An IBD specialist who was not involved in either study commented in an interview that both MSCs and stem cell transplants show promise for treatment-refractory IBD,

“Both approaches are very promising, but stem cell transplants for IBD haven’t been formally studied yet so the data aren’t as strong, but there is promise for the future,” said Berkeley N. Limketkai, MD, PhD, from the University of California, Los Angeles.

“The challenges, however, are also the morbidity associated with actually undergoing such procedures,” he continued. Short- and long-term morbidities associated with hematopoietic stem cell transplants may include mucositis; hemorrhagic cystitis; prolonged, severe pancytopenia; infection; graft-versus-host disease; graft failure; pulmonary complications, veno-occlusive disease of the liver; and thrombotic microangiopathy.

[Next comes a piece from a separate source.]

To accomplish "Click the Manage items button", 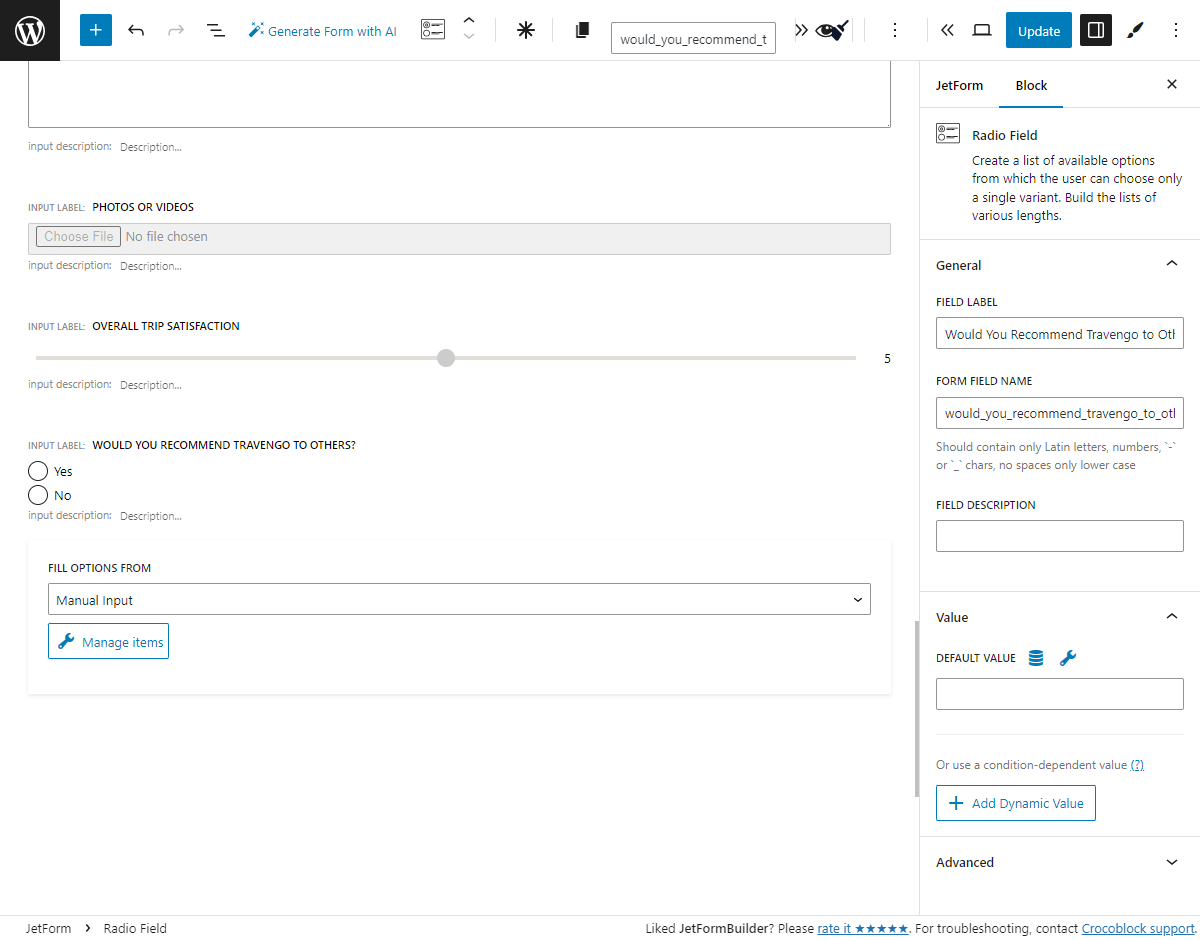I will click(x=108, y=642).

Dr. Limketkai said that over time as the protocols for stem cell transplants in IBD improve, the benefits for select patients may more clearly outweigh the risks.

Dr. Lightner’s work is supported by the Leona M. and Harry B. Helmsley Charitable Trust and the American Society of Colon and Rectal Surgery. She disclosed consulting fees from Boomerang Medical, Mesoblast Limited, Ossium Health, and Takeda Pharmaceuticals USA. Dr. Lewis’ work is supported by grants from the National Institutes of Health, and from AbbVie, Takeda, Janssen, and Nestlé Health Science. He has also served as a consultant to and data safety monitoring board member for several entities. Dr. Limketkai disclosed consulting for Azora Therapeutics.